▸ Task directions
Review the listing and copy each line that holds the word "filter".

▸ Excerpted data
Segment Open

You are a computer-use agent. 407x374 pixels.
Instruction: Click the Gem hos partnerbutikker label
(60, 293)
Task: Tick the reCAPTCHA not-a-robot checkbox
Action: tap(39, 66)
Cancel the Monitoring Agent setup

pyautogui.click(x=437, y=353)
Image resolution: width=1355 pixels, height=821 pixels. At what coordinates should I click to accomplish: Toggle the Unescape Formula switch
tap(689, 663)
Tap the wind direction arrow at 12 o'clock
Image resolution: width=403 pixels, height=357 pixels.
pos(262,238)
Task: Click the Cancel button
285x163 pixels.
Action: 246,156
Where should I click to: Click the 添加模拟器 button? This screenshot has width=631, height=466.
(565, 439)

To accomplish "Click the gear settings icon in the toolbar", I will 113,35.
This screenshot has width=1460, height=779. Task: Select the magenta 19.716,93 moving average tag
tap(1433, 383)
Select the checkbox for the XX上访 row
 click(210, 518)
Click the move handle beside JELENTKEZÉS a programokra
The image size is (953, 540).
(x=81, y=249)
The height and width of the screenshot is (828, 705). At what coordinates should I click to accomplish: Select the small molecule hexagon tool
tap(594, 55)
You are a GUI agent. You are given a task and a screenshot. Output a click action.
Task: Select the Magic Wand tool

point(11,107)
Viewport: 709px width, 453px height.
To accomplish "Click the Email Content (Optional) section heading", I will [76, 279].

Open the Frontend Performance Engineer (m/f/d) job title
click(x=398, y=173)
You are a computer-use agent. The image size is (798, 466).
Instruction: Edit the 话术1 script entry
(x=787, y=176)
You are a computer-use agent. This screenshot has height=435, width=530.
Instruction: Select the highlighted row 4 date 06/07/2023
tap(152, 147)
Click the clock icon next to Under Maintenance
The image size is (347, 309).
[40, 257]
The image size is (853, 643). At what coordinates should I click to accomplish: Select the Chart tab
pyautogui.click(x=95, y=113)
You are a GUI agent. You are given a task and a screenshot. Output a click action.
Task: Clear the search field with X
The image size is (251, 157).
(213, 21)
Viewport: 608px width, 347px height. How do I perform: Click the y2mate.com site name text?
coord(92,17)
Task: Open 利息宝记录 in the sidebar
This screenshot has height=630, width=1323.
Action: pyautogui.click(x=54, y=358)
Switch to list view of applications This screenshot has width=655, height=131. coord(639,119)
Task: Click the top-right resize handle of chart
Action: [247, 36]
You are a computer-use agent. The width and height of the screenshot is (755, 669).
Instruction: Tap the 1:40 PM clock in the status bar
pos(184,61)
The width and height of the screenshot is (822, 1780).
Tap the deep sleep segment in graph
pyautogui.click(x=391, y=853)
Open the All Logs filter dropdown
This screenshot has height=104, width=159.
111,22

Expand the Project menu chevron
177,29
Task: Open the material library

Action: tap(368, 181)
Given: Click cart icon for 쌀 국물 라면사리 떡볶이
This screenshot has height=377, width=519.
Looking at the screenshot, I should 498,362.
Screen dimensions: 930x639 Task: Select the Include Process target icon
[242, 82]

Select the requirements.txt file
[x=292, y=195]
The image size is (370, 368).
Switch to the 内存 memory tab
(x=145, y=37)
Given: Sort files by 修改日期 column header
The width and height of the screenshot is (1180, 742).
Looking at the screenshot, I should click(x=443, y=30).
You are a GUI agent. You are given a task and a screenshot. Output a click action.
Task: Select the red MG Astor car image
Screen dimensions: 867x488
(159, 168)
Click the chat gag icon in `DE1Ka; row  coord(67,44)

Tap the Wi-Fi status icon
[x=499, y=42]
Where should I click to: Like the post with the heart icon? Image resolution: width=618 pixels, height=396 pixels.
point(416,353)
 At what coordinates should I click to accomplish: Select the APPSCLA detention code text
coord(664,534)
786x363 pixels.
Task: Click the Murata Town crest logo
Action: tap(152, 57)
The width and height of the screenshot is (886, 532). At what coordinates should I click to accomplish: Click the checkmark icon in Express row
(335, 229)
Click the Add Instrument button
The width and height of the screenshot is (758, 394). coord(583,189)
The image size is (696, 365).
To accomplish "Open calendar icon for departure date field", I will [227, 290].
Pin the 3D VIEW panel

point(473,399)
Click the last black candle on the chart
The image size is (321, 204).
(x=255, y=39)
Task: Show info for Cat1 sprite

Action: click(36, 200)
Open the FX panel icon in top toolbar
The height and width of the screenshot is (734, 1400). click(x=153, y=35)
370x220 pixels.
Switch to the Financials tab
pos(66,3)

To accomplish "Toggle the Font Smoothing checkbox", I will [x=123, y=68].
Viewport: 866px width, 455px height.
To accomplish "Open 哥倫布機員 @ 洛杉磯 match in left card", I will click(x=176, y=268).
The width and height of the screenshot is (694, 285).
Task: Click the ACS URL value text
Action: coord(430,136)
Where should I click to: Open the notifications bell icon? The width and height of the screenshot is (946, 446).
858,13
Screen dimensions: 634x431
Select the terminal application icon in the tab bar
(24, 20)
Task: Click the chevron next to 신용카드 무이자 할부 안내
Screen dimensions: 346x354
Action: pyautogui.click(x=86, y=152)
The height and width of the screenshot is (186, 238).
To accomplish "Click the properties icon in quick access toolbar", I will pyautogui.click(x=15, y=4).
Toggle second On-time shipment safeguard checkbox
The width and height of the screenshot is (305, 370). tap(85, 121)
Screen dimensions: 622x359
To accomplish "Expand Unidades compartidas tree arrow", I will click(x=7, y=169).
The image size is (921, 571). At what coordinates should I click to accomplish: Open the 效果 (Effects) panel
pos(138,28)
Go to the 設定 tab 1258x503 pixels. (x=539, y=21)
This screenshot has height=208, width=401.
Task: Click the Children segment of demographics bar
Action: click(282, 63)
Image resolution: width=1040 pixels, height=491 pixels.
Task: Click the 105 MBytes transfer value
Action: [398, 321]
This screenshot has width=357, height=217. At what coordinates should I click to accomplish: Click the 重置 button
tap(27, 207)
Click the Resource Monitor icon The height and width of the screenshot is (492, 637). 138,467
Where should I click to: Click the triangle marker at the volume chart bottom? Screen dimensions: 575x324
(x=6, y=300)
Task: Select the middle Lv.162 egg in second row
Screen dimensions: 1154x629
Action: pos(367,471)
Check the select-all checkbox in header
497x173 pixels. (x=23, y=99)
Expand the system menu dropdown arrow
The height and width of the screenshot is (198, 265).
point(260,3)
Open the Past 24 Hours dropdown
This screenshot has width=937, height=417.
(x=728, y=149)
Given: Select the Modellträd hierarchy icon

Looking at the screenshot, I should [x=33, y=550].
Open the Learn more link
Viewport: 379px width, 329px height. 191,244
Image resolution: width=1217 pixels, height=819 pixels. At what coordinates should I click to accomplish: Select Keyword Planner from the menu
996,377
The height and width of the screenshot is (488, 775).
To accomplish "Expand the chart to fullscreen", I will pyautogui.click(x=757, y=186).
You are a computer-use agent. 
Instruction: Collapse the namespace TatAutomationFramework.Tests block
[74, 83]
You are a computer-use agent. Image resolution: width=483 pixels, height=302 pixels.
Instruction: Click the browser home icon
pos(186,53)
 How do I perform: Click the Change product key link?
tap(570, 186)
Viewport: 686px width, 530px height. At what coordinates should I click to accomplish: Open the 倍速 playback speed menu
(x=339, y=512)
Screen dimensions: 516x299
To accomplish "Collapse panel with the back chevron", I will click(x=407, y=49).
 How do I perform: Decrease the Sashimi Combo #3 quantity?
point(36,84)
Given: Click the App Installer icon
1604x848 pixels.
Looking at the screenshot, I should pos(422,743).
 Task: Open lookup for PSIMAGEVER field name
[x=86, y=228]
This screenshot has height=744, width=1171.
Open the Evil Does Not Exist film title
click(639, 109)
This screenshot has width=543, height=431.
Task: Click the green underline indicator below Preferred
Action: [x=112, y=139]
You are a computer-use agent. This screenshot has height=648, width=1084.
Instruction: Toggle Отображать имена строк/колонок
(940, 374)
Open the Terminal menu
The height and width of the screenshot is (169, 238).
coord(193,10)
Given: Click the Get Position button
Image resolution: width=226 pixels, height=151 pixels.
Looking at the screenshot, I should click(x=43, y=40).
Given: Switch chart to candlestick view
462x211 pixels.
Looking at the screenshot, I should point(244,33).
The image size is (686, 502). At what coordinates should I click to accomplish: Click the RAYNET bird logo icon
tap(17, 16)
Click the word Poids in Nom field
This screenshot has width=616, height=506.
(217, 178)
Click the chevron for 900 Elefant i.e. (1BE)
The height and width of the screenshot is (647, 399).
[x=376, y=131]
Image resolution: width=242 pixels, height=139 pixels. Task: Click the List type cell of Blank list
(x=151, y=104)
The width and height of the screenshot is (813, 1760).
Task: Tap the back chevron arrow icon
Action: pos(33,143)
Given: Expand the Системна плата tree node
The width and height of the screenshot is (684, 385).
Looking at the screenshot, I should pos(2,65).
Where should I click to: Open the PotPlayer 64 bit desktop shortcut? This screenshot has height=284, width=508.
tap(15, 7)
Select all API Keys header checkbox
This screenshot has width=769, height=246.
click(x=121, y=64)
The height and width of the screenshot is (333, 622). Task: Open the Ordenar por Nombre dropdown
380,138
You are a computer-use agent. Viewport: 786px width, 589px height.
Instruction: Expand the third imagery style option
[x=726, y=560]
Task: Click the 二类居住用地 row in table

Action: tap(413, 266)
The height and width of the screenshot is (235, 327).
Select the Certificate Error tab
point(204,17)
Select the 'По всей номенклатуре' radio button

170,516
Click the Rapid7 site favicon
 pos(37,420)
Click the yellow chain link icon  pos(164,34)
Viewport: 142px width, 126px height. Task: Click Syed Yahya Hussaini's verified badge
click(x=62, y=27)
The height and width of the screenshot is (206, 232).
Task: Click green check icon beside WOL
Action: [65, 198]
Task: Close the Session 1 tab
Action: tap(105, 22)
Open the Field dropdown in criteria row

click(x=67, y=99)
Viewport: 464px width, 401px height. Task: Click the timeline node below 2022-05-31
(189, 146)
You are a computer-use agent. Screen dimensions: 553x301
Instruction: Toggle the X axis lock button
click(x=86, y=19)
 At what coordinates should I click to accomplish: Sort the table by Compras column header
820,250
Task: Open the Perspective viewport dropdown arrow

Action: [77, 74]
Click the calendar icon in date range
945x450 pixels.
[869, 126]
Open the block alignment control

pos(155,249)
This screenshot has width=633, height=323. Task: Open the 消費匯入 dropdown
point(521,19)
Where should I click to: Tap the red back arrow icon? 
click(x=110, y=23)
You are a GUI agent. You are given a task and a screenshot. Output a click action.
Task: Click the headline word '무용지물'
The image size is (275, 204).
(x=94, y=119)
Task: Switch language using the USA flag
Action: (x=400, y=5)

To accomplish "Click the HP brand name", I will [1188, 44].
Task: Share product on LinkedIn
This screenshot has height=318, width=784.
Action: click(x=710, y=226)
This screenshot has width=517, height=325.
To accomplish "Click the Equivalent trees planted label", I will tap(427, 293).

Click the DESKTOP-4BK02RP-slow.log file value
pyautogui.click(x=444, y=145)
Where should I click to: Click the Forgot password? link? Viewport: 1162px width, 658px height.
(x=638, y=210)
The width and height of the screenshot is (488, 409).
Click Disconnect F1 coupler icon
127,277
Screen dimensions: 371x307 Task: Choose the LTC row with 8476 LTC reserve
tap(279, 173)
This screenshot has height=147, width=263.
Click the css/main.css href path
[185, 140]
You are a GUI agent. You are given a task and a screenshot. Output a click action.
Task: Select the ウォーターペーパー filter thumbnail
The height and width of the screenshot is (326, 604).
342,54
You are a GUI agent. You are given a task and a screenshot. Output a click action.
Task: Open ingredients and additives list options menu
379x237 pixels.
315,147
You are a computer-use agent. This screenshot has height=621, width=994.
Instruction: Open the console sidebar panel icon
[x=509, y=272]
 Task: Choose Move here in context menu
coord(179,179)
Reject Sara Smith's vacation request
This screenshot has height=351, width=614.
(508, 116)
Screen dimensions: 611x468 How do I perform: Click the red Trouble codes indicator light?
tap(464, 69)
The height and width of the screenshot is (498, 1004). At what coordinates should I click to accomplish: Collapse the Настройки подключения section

Segment Closed

▸ Response box
Open the All Logs filter dropdown
Task: Select the ウォーターペーパー filter thumbnail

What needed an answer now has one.